In: Statistics and Probability
A randomized trial was performed to evaluate the effectiveness of a new drug on controlling Type I diabetes in teenagers. A random sample of 100 patients were obtained from the pediatric diabetes clinic at Sick Kids in Toronto, Ontario; 50 were randomly assigned to the treatment group (new drug) and 50 were randomly assigned to the control group (existing drug). You may assume that basic factors such as validity of the inclusion criteria, blinding, etc. were performed appropriately. Baseline information such as age and gender were collected and key outcomes of A1C level and number of hypoglycemic events were measured after four weeks. A1C levels indicate what percentage of your hemoglobin is coated with sugar (glycated). Higher A1C levels indicate poorer blood sugar control and a higher risk for diabetes complications. A hypoglycemic event occurs when the plasma glucose levels become too low; this is a common and adverse effect of diabetes therapy which has been shown to negatively impact on quality of life.
Put the data into SPSS and find out what if there is a statistical significant difference in A1C levels between the treatment and control groups? Run the appropriate test at the 5% level of significance and decide on a 1-tail or 2-tail test.
I do not know what type of test to run with this data
Observe that the researchers consider a group of 100 pediatric diabetes patients, randomly assign half of them, that is 50, to the treatment group of new drug, and the remaining half to the control group of existing drug.
Note that the two groups are unrelated to each other, as completely different sets of people are assigned to the two groups. So, the two groups are independent of each other. Moreover, the population standard deviations of the groups are unknown, and as a result, the sample standard deviations must be used.
Considering the above two points on independence of the groups and unknown population standard deviations, the independent samples t-test must be used.

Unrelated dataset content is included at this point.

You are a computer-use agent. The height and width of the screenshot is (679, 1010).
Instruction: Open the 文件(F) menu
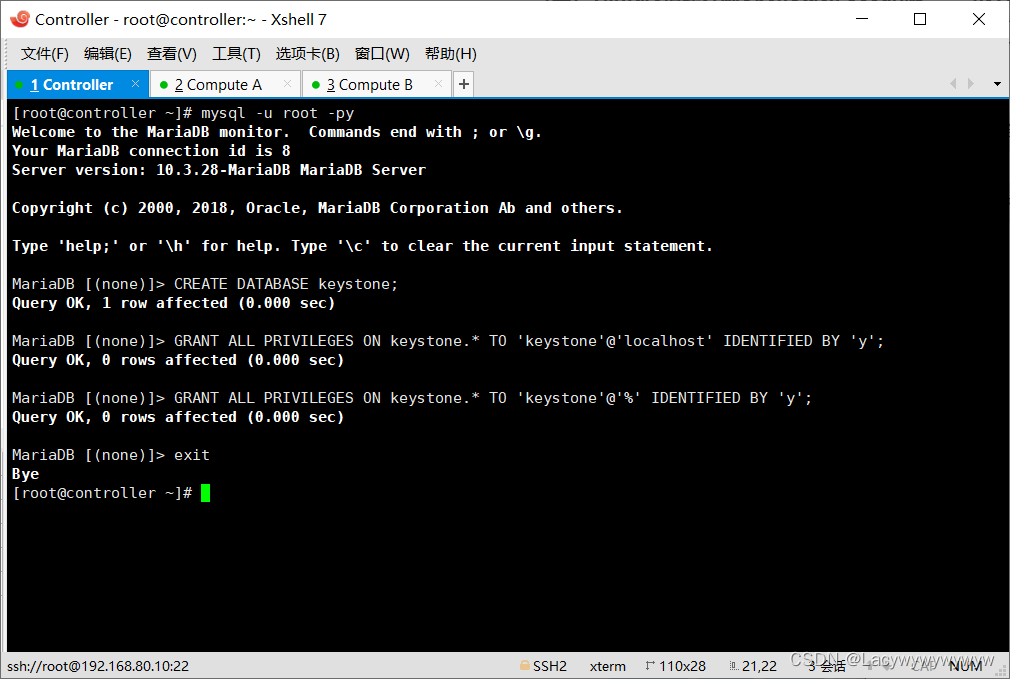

Although the researchers want to test the effectiveness of the new drug, the final question asked here is, “find out what if there is a statistical significant difference in A1C levels between the treatment and control groups”. Thus, the two-tailed test must be used (as it is not specifically asked whether the new treatment is more effective than the existing drug, or that the new treatment is less effective than the existing drug).
Since the data set is not provided, we are unable to solve the problem for you. However, we can provide the steps, which we are sure would be helpful when you try to solve the question yourself.
Open the SPSS Data Editor window.
Go to Variable View and enter the names of your variables in unique rows, along with their scale, number of decimal places, labels, if needed, etc.
Go to Data View. The variable names will already have occurred as column headers. Enter the data in the relevant columns.
Go to Analyze > Compare Means > Independent-Samples T Test.
Send the relevant columns of variables that you want to test, to the Test Variable(s) box.
[Ideally, you should not enter the data from the two different groups in two different columns. You need to enter all the observations in one column, and in another column, enter the grouping variable, which takes values, say for example, 1 and 2; then, in rows adjacent to all the Group-1 observations, you should write 1 in the grouping variable column, and in rows adjacent to all the Group-2 observations, you should write 2 in the grouping variable column].
Send the variable used for grouping, into the Grouping Variable box. Go to Define Groups, and enter whatever value you assigned to each group.
Go to Options. Enter the Confidence Interval Percentage as 95, as your significance level is 5%, which is (100% – Confidence Interval Percentage).
Click OK in all dialog boxes.
You should get your output in the output window. Since this is a both-tailed test, use the value given in the column “Sig. (2-tailed)” to conclude your results. If this value is less than the significance level of 0.05, reject the null hypothesis, and conclude that there is significant difference between the groups. Otherwise, fail to reject the null hypothesis, and conclude that there is no evidence of significant difference between the groups.